---- Supplied records

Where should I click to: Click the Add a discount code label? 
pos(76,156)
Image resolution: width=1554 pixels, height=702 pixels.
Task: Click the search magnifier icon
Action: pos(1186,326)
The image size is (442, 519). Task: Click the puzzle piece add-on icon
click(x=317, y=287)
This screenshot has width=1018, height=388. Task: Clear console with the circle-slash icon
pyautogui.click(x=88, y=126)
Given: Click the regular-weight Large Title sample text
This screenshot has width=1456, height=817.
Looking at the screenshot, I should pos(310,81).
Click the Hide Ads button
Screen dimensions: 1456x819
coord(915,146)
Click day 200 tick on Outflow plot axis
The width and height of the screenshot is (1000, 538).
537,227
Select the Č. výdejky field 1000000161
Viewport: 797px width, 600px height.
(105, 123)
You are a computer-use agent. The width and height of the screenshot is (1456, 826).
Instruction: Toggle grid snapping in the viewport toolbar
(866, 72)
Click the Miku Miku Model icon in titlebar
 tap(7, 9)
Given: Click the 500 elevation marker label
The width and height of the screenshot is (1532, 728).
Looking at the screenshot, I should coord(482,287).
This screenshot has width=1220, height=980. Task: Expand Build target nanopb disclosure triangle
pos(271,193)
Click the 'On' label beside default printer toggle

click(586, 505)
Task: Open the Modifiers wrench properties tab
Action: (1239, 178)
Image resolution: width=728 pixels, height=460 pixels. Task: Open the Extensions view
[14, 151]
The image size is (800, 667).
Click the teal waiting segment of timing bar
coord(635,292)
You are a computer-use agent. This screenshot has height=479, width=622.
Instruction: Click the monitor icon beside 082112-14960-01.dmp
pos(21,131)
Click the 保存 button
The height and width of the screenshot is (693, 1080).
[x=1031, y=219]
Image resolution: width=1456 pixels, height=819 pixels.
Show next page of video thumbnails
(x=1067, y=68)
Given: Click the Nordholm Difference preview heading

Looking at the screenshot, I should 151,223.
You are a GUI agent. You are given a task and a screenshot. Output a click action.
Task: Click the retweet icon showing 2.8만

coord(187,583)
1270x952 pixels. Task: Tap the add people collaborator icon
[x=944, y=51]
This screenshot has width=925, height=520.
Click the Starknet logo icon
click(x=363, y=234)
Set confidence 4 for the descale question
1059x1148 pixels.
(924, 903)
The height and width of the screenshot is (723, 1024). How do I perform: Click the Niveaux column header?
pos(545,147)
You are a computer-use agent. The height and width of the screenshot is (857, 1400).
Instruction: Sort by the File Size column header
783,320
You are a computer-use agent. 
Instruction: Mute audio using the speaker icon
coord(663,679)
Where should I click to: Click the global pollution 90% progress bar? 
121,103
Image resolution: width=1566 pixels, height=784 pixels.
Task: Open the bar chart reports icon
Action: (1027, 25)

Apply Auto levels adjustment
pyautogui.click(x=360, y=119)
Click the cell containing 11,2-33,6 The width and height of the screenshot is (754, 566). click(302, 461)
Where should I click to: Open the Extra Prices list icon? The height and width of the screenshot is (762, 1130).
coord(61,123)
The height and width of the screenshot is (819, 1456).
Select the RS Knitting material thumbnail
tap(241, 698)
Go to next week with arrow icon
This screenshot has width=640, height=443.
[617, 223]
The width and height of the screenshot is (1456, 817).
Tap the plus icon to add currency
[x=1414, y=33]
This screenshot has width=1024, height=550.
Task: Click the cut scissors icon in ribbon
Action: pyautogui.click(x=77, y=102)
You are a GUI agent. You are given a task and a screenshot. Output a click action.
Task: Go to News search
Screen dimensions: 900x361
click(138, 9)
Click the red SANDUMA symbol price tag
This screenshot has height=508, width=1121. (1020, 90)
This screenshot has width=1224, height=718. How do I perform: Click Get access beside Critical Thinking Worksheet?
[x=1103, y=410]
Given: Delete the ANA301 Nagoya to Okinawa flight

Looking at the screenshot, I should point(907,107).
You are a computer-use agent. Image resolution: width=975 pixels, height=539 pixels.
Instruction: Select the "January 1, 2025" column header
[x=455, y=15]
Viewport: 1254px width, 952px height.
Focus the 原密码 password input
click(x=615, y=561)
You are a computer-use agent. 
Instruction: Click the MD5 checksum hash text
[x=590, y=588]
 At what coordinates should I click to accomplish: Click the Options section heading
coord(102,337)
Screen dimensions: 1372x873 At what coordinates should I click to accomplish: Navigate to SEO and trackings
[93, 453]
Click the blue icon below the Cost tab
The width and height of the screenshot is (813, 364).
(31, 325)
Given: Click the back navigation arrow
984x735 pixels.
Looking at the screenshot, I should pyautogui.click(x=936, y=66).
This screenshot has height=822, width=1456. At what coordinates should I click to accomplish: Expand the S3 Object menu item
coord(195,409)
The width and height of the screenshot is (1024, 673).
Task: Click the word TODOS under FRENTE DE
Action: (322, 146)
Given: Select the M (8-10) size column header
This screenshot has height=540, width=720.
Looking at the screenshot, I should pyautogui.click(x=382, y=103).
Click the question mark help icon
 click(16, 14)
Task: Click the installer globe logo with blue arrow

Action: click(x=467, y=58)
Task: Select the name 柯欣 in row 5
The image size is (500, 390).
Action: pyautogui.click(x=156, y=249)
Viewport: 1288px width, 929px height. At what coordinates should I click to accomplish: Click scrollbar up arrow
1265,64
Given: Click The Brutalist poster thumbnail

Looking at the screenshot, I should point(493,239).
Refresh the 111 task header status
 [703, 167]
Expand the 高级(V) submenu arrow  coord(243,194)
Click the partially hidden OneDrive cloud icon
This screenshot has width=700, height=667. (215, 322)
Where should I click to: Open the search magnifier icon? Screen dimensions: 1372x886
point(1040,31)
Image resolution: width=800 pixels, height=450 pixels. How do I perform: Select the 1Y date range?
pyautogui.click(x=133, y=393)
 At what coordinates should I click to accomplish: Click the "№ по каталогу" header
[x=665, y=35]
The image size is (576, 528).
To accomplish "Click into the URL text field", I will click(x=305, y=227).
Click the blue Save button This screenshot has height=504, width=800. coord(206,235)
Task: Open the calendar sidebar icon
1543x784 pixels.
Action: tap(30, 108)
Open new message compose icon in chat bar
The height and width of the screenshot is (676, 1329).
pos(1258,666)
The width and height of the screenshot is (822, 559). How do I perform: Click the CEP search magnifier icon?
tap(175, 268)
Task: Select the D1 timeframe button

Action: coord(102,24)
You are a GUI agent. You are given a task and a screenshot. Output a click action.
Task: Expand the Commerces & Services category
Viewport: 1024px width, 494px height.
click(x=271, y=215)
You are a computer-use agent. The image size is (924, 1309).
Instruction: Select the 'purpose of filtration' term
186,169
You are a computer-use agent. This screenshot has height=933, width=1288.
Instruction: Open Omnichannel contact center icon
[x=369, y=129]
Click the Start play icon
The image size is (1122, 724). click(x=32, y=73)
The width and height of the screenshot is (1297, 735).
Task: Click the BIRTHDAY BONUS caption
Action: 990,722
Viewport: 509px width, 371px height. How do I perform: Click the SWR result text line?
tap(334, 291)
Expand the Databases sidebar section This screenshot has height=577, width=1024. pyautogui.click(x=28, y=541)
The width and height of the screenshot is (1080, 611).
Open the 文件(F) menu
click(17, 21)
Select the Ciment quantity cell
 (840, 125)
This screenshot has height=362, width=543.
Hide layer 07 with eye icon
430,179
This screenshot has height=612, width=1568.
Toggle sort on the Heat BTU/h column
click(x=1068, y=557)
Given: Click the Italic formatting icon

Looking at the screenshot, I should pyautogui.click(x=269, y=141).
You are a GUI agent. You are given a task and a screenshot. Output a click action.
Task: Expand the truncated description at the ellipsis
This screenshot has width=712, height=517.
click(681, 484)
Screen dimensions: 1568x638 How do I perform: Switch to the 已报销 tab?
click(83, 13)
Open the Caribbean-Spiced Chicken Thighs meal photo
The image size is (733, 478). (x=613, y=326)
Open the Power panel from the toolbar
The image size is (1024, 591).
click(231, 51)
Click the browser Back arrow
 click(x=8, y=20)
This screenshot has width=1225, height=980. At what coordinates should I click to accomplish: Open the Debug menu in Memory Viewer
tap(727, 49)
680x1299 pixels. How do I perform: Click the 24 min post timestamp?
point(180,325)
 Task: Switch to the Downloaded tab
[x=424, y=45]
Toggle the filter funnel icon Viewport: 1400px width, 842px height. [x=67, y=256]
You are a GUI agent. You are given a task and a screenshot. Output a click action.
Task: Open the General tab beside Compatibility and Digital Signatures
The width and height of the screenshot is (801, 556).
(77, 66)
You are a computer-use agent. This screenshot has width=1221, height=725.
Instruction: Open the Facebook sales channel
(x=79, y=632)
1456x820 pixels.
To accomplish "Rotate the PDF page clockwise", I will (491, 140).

--------

■ Exercise instructions: List every line in the items above that contains the string "computer", matching case exactly.

■ In response:
You are a computer-use agent. The width and height of the screenshot is (1456, 826).
You are a computer-use agent. This screenshot has height=479, width=622.
You are a computer-use agent. The height and width of the screenshot is (857, 1400).
You are a computer-use agent. 
You are a computer-use agent. Image resolution: width=975 pixels, height=539 pixels.
You are a computer-use agent. 
You are a computer-use agent. The image size is (924, 1309).
You are a computer-use agent. This screenshot has height=933, width=1288.
You are a computer-use agent. This screenshot has width=1221, height=725.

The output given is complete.